Uw geur is lieflijk en de smaak uwer vruchten versterkend en bezielend. Ge lost alle duisternis op en straalt als de morgenzon. De wolken verdwijnen door uw komst of ordenen zich onder uw goud-zilveren licht dat vol lieflijkheid is. Onweerstaanbaar is de kracht waarmede ge de nieuwe dageraad aankondigt. De vogels begroeten u met hun zang, de bloemen openen hun harten voor u om u te verwelkomen en er ademt een warmte in uw stille verkondiging die verkwikkend is en van een zoete vreugde.
Barend van der Meer
De uitgesproken woorden
De barmhartigheid is een innerlijke functie van het geestelijk leven waarin de godheid zich heeft gevormd tot de gestalte van het zelf. Het is het kenmerk van het verlichte leven dat zijn oorsprong in ons heeft en die gelukzaligheid bewerkstelligt waaruit het erbarmen als een verwarmend mededogen opstijgt. In een gelukkig mens is geen plaats meer voor hardheid en wrok. Zijn openheid doet hem doorstroomd zijn van een onvermengde helderheid waarin eenvoudig geen plaats is voor hardvochtigheid.
De godheid is man en vrouw in enen waarvan de vrouwelijke zijde als scheppend en werkend, de levensmoeder is. Het oer-zijn heeft in zich die tweeheid besloten als zijn en werkend zijn en dit werd en wordt nog aanbeden als de moeder Gods.
De zaligsprekingen gelden niet in de eerste plaats voor onze medemensen maar vooral ook voor onszelf. Wij zijn het zelf die barmhartigheid zeer van node hebben. De wijze waarop een mensenkind met zichzelf om kan gaan, is in de regel erbarmelijk en ellendig. Niet alleen dat hij in sommige contreien leert dat hij een minderwaardig wezen is dat eigenlijk verdient onder een doem te staan en voor wie een uitzichtloos lot bestemd zou zijn, maar de minderwaardigheid waarmee hij zichzelf behandelt door geen vertrouwen in zich te stellen, door geërgerd te zijn over het minste en geringste, door zijn lichaam te behandelen alsof het een beest was en geen egards te hebben voor het dier dat eventueel in hem leeft. Niet alleen denkt hij liefdeloos en vaak zeer cynisch over zijn medemensen maar hij veroorzaakt daardoor ook in zichzelf een karikatuur waarin hij tegenzin krijgt en die hij geen sprank liefde of aandacht schenkt.

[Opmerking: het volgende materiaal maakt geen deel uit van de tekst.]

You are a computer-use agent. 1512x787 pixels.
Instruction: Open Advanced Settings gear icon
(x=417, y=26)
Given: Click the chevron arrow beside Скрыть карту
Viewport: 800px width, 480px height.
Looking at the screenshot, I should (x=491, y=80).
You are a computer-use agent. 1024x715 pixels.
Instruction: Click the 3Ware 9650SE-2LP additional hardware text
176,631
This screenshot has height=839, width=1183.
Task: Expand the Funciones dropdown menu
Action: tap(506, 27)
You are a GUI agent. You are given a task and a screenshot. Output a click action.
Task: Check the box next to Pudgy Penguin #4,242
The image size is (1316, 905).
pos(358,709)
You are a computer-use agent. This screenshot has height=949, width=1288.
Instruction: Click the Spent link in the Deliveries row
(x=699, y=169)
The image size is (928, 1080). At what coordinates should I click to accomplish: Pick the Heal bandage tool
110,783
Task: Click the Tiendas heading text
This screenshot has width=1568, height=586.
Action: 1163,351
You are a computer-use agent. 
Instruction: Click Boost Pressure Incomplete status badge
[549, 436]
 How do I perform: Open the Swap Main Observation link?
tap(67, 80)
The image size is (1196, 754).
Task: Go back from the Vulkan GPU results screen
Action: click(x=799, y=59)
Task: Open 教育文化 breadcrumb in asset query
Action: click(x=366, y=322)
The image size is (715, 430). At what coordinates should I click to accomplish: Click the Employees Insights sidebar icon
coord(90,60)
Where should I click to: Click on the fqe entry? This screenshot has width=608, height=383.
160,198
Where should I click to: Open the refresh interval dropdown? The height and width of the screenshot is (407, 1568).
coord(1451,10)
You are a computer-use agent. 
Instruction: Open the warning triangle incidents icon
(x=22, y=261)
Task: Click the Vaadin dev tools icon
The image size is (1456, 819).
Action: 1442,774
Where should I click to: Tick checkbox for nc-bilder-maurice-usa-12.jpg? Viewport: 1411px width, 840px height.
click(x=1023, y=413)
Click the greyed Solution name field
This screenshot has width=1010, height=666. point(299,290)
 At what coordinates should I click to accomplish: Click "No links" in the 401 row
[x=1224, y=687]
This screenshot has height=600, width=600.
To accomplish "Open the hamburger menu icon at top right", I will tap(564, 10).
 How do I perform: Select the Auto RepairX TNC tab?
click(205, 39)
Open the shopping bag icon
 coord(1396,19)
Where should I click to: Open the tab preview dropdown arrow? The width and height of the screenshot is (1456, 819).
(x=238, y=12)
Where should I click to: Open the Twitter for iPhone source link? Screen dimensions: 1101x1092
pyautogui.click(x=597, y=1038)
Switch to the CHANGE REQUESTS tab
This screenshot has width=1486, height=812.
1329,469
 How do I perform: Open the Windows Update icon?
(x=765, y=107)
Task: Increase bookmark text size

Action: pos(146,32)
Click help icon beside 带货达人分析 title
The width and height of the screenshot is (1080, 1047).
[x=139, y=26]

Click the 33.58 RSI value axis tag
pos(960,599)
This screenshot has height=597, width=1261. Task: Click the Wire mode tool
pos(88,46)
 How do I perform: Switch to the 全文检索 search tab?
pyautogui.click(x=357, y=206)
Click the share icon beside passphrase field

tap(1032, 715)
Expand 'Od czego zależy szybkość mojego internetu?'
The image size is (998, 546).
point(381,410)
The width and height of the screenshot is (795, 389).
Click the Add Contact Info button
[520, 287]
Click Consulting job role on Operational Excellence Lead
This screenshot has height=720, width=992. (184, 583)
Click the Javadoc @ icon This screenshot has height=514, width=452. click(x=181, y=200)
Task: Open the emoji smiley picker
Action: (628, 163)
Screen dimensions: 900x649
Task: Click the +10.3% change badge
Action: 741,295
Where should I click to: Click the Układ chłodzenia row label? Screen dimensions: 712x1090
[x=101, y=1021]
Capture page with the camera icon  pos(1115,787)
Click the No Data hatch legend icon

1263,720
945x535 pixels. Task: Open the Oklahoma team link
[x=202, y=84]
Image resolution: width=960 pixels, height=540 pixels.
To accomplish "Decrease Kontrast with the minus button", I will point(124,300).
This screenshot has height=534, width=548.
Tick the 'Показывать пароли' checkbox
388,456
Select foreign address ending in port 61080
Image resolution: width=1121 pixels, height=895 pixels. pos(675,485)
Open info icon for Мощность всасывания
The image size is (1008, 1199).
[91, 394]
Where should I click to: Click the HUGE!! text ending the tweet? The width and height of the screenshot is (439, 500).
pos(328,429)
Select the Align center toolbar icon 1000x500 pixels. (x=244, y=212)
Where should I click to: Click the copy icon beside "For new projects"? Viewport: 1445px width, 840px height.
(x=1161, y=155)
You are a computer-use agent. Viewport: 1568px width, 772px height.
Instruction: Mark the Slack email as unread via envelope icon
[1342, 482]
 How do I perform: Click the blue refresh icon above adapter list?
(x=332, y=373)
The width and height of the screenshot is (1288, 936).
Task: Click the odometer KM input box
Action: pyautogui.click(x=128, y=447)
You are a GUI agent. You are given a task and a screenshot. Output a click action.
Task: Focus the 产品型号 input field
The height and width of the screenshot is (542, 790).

Hier kan de dompteur hem een voorbeeld zijn die weet dat, wil hij ook het beest temmen waarmee hij zijn leven zal doorbrengen en dat tevens de bron van zijn onderhoud zal worden, het van hem vriendschap vraagt, die hij ontvangt als hij vriendschap schenkt.
Wees goed voor het mensendier en het zal u zijn vertrouwen geven. Veracht het niet, want daatdoor ontvangt u verachting in het onderbewuste terug. Het is beslist niet juist dat het onderbewuste gebruikt zou moeten worden als een vorm van vuilnisvat of doofpot waarin we alles maar verstouwen wat ons niet aanstaat of verontrust of ergert. Daarom, heb erbarmen met het mensendier en veracht het niet.
In de Kabbala is de tweede naam Gods Jeliel. Deze heeft tot de volgende meditatie geleid:
Gij hulprijke en lieflijke die zegeviert overal waar onrechtvaardigheid heerst. Uw onweerstaanbare zachtheid doet alle hardheid en dwang wegsmelten en overwinnen. Gij die zonder enige vertraging en onderbreking uw opgewektheid en blijmoedigheid doet zegevieren en geen sterveling, geen levend wezen schade berokkent.
Uw geur is lieflijk en de smaak uwer vruchten versterkend en bezielend. Ge lost alle duisternis op en straalt als de morgenzon. De wolken verdwijnen door uw komst of ordenen zich onder uw goud-zilveren licht dat vol lieflijkheid is. Onweerstaanbaar is de kracht waarmede ge de nieuwe dageraad aankondigt. De vogels begroeten u met hun zang, de bloemen openen hun harten voor u om u te verwelkomen en er ademt een warmte in uw stille verkondiging die verkwikkend is en van een zoete vreugde.